Entropy expressions for Bose-Einstein and Fermi-Dirac statistics

Question

We are all familiar with the Boltzmann-Gibbs-Shannon entropy formula:

$H_{\text{BGS}} = -\sum_{k}p_{k}\log{p_{k}}$

In information theory, this can be interpreted as the expectation value of the "surprise."

Using the maximum entropy principle, one can derive the micro, macro, and grand canonical ensembles from this expression. However, when it comes to Bose-Einstein and Fermi-Dirac statistics, these cannot be derived directly. Instead, we need to use the following entropy expressions:

$H_{\text{FD}} = -\sum_{k}(1-p_{k})\log{(1-p_{k})} - \sum_{k}p_{k}\log{p_{k}}$

$H_{\text{BE}} = \sum_{k}(p_{k}+1)\log{(p_{k}+1)} - \sum_{k}p_{k}\log{p_{k}}$

Interestingly, both of these expressions include an additional term. It caught my attention that we have a +1 and a -1, similar to the adjustments in the Bose-Einstein and Fermi-Dirac distributions. I would like to understand the significance and physical meaning behind these terms. Is there an intuitive way to interpret them?

Answer 1

The similarity between $H_{\text{BGS}}$ and $H_{\text{FD}}$, $H_{\text{BE}}$ is formal. $H_{\text{BGS}}$ represents the entropy of a multiparticle system. In this case, $k$ enumerates the states of a multiparticle system and $p_k$ are the probabilities of these states. $H_{\text{FD}}$ and $H_{\text{BE}}$ express the entropy of quantum ideal gases. In this case, $k$ enumerates single-particle states, and $p_k$ are the average numbers of particles in these states, not probabilities. To emphasize the fact that $p_k$ are not probabilities in the later case, let's mention that in an ideal Bose-Einstein gas, $p_k$ can be greater than $1$.

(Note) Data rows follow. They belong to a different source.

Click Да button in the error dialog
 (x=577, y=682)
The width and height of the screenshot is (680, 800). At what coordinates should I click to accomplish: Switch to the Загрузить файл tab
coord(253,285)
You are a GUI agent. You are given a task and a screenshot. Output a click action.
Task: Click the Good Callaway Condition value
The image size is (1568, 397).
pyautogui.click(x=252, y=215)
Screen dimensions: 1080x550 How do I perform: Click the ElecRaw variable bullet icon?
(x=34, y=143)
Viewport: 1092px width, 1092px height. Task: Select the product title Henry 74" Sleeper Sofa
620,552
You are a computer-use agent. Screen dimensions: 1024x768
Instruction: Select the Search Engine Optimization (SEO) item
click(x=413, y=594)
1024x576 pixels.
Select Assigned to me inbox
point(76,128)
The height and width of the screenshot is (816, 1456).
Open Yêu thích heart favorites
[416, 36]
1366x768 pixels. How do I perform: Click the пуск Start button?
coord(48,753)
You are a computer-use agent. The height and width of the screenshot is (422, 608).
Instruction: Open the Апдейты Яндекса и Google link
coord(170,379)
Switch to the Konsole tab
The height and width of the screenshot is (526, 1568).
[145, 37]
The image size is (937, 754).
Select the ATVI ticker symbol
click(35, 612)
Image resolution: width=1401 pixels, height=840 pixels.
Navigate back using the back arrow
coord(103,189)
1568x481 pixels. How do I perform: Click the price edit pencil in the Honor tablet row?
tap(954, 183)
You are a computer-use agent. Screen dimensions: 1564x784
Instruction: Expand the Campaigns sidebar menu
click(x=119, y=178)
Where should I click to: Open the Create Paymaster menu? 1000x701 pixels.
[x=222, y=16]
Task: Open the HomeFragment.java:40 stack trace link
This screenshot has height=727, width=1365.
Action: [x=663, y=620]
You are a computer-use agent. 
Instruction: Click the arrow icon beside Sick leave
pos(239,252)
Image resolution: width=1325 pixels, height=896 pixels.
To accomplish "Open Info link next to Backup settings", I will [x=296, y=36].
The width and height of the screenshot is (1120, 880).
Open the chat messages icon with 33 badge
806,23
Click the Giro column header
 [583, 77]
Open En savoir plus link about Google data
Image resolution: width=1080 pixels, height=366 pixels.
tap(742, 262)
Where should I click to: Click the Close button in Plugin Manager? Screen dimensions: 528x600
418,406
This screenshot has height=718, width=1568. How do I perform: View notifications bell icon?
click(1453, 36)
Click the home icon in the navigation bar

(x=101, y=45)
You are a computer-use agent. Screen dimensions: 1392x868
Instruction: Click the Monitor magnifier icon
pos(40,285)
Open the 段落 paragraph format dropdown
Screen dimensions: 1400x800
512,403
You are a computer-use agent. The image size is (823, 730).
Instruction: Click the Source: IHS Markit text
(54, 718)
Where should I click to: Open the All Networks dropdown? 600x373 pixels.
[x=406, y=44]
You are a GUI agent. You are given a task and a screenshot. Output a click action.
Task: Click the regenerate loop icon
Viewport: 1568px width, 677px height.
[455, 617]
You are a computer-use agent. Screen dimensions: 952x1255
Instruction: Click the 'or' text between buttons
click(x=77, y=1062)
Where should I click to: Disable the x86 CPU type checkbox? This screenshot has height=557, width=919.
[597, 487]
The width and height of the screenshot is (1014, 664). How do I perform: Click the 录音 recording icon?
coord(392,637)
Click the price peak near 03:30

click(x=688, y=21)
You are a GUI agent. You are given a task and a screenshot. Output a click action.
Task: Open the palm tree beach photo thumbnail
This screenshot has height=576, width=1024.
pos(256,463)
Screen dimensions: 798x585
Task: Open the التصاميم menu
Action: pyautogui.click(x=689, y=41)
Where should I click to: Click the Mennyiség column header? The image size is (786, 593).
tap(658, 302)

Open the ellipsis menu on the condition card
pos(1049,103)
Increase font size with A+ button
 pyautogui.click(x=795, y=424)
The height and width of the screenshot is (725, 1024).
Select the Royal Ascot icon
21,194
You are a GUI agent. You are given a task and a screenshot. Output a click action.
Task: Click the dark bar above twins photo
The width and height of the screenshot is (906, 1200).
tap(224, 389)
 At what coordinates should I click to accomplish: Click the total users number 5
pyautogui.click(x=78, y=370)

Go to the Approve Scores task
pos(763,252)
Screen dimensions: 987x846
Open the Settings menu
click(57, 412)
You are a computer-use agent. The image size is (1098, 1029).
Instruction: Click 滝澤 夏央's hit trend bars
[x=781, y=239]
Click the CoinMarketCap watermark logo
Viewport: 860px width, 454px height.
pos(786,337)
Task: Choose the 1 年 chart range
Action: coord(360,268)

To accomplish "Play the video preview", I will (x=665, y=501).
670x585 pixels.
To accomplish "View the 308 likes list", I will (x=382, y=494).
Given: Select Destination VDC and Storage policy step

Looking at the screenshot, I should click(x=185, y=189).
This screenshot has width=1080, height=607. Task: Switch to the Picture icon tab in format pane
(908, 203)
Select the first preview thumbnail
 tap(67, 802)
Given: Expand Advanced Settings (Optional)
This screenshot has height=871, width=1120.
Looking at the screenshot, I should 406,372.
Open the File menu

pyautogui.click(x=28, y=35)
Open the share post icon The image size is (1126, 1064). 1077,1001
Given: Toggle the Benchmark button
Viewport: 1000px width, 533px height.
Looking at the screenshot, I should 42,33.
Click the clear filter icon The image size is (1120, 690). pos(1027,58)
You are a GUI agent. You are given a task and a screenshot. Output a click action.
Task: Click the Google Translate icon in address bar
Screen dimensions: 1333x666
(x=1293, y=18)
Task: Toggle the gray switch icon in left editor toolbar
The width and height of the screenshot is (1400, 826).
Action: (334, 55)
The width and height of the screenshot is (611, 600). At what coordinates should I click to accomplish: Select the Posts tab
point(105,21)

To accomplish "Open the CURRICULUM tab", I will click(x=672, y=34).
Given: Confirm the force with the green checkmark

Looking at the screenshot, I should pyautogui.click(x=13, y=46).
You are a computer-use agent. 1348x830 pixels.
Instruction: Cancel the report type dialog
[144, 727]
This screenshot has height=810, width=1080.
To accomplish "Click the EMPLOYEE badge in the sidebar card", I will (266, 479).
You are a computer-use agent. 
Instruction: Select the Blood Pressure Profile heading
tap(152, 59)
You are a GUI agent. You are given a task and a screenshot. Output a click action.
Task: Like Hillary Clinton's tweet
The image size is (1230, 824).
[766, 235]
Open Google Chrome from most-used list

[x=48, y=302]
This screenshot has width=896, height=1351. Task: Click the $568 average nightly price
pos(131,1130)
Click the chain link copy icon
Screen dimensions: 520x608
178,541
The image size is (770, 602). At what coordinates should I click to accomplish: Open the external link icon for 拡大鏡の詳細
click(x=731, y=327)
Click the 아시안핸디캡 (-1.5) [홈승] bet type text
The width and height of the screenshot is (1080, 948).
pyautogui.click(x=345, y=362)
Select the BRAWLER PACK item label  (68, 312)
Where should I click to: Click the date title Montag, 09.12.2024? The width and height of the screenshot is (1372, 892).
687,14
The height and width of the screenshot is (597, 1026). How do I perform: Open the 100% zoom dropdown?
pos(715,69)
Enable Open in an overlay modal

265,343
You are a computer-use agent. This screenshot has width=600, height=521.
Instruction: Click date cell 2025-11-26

Quantum ideal gases become classical in the limit of $p_k\ll 1$. In this limit, $H_{\text{FD}}$, $H_{\text{BE}}$ are formally reduced to $H_{\text{BGS}}$, while $p_k$ are still not probabilities, but the average number of particles. Thus, the additional terms in $H_{\text{FD}}$, $H_{\text{BE}}$ are related to the quantum statistics of indistinguishable particles.